**Text to read:**
________

# Well, it's official: Spotify now sucks.



## Tissemand (May 2, 2011)

They're really starting to bug me now. First the massive banner ads and audio ads, and now they're limiting free users to 10h/mo and only 5 listens to a song.   I've had my account for a year or so, and this is just awful. Bahh.

Does anyone know of any alternatives to Spotify? I'm using Grooveshark at this moment, but the web interface is a bit annoying (and my mouse hotkeys won't change the song anymore ._.)


----------



## Captain Howdy (May 2, 2011)

Eh, Grooveshark doesn't work with Firefox for me, Last.Fm has a poor selection, Pandora has a limited listening experience, Blip has a poor format, poor selection, limited listening experience, and more. 

You're pretty much going to get screwed in one way or another, regardless of where you go o..o That's why I stick to a database of all my music.

I think I liked Last.fm more than any of them, but I could only listen to it for 10-15 minutes at any one time, 30 minutes was the most at one time.


----------



## Aden (May 2, 2011)

Lastdirewolf said:


> Last.Fm has a poor selection


 
what


----------



## FF_CCSa1F (May 2, 2011)

I'm glad that I never jumped on that bandwagon. If I want to stream music, I've got a server of my own to stream it from.


----------



## Runefox (May 2, 2011)

... Shoutcast?


----------



## Aden (May 2, 2011)

So I never knew what Spotify was, and I looked it up.



> Spotify is a Swedish music streaming service offering streaming of selected music from a range of major and independent record labels, including Sony, EMI, Warner Music Group, The Orchard, and Universal





> Music can be browsed by artist, album, record label, genre or playlist as well as by direct searches





> Users can register either for free accounts supported by visual and radio-style advertising or for paid subscriptions without ads and with a range of extra features such as higher bitrate streams and offline access to music. A "Premium" account is required to use Spotify on mobile devices.



I already do something kinda similar. I have AudioGalaxy set up on my computer and iPhone. I just leave my computer on when I go out and I can stream my entire library to my phone from the computer. And it's completely free right now. 

\Or I can just use last.fm for radio.


----------



## Commiecomrade (May 2, 2011)

Get Winamp and go to Shoutcast.


----------

________

**Prompt A:**
In the Spotify thread, reproduce everything from "Eh, Grooveshark doesn't" down to "all my music.", substituting "Rdio" for "Pandora".
**Prompt B:**
According to the Spotify thread, what two limits are now being placed on free users?

[Text and item location entries]

________

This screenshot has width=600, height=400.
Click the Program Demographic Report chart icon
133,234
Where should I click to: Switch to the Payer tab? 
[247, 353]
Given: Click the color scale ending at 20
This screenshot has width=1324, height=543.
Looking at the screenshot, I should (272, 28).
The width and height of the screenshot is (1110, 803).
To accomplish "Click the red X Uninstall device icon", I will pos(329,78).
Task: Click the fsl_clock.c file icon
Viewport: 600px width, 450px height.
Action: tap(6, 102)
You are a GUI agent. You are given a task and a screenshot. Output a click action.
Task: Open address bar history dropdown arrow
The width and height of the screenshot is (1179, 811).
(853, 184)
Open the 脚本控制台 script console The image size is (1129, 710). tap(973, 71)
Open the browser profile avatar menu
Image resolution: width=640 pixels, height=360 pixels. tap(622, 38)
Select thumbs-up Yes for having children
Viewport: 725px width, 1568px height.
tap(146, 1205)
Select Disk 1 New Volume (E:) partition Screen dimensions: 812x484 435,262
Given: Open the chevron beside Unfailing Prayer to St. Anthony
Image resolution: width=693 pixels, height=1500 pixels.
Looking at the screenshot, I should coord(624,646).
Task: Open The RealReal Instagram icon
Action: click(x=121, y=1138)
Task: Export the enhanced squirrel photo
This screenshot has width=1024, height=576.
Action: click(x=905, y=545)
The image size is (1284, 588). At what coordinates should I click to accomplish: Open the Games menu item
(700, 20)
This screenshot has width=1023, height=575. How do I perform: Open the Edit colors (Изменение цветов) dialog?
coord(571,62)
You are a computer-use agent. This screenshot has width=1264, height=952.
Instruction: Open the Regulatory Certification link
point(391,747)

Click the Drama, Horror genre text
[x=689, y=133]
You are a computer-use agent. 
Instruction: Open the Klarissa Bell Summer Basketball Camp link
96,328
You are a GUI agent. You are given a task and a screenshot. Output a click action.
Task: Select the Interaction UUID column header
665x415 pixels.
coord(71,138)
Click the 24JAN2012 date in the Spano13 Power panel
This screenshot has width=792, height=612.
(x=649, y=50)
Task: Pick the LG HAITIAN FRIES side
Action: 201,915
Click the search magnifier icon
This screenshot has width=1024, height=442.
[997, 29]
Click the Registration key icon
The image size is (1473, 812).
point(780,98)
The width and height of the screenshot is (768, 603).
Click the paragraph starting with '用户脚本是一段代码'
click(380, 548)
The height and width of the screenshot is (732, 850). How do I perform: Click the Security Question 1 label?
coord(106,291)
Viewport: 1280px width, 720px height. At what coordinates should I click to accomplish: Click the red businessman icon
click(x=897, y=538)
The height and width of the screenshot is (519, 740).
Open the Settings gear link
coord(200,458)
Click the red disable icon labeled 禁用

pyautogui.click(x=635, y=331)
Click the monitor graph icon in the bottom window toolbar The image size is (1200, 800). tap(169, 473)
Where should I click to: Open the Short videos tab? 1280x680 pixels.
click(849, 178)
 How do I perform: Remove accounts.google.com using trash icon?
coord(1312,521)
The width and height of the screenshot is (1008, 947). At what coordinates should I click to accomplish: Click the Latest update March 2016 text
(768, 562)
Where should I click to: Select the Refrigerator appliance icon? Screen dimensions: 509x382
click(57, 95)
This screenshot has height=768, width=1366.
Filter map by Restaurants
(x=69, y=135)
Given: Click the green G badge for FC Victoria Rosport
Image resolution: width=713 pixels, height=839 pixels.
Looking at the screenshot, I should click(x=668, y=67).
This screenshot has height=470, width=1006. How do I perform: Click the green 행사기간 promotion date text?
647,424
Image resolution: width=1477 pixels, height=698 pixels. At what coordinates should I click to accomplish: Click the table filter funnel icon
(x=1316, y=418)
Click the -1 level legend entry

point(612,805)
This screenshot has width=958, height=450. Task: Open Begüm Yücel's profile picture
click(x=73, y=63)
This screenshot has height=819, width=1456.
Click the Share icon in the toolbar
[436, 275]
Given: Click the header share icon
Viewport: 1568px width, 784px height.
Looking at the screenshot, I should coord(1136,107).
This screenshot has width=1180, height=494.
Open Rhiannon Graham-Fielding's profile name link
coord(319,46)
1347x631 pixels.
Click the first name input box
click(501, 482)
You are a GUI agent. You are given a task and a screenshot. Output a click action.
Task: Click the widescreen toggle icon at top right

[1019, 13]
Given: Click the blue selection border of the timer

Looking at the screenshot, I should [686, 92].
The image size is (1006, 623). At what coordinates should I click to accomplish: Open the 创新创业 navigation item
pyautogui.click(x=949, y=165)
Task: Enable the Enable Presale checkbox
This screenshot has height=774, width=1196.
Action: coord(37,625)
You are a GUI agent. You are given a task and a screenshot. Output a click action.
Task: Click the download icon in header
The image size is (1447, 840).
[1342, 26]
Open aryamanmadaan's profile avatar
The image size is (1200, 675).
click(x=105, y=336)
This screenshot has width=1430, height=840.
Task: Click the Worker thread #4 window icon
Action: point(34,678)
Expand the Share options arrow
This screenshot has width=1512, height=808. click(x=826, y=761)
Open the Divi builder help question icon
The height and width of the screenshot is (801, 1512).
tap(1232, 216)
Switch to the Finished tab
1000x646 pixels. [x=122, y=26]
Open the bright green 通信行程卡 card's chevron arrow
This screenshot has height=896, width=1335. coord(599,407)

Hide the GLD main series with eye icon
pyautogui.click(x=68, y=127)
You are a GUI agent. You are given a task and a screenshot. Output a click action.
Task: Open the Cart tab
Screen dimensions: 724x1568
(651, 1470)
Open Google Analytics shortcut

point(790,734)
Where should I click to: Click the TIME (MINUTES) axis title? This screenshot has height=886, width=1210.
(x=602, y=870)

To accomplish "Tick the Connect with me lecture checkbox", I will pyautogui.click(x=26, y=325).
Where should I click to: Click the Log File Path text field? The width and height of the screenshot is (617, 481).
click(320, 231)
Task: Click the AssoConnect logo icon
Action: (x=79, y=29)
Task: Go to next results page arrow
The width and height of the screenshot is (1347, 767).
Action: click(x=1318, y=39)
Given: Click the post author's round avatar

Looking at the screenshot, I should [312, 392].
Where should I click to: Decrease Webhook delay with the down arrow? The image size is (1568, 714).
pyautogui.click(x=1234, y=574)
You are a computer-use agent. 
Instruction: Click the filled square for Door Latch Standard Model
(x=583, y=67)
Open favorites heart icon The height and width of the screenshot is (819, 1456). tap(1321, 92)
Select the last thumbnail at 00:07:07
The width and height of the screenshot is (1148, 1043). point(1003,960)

________

**Right answer A:**
Eh, Grooveshark doesn't work with Firefox for me, Last.Fm has a poor selection, Rdio has a limited listening experience, Blip has a poor format, poor selection, limited listening experience, and more. 

You're pretty much going to get screwed in one way or another, regardless of where you go o..o That's why I stick to a database of all my music.

**Right answer B:**
Free users are limited to 10 hours per month and only 5 listens to a song.